The addition of Wilkinson and Pratt Dawsey follows the October hiring of Bridge Editor David Zeman, former projects editor at the Detroit Free Press where his reporting team earned numerous national awards, including the Pulitzer Prize. The three new staffers join veteran Bridge writers Ron French and Nancy Derringer and a roster of more than one dozen veteran freelance writers to form one of the most experienced newsrooms in Michigan.

“Bridge is performing the kind of important, illuminating, watchdog journalism that is sadly being scaled back or disappearing entirely from newsrooms across the country,” Zeman said. “Adding Mike and Chastity underscores our determination to inform Michigan residents on policy issues that impact Michigan’s future. Our collaborative, nonpartisan approach is truly what sets Bridge apart.”

Bridge’s reporting has earned numerous state and national reporting awards this year, including a national first place investigative reporting award from the Education Writers Association, a sweep of the online reporting category in the Society of Professional Journalists Detroit Chapter awards, and numerous awards from the Michigan Press Association, including best website.
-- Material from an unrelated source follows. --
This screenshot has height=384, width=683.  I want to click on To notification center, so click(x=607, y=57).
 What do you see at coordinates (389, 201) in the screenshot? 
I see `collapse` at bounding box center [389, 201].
“I believe the Center for Michigan’s greatest contribution to our state is the creation of Bridge Magazine,” said Doug Rothwell, CEO of Business Leaders for Michigan and a Center for Michigan board member. “In an era where journalism is disintegrating and it is increasingly harder to engage discussions on public policy, Bridge has filled a critical void.”

In addition to Dow Foundation support, Bridge’s expansion and the Center’s ongoing statewide “Community Conversations” citizen agenda-setting sessions have been further enhanced this year by new investment from the Charles Stewart Mott Foundation, the McGregor Fund, the CMS Energy Foundation, and the Richard C. and Barbara C. Van Dusen Family Fund. Altogether, the Center has raised nearly $10 million from nearly three dozen foundations, corporations and individuals for its 2011-2015 “Engage, Inform, Achieve” public service mission.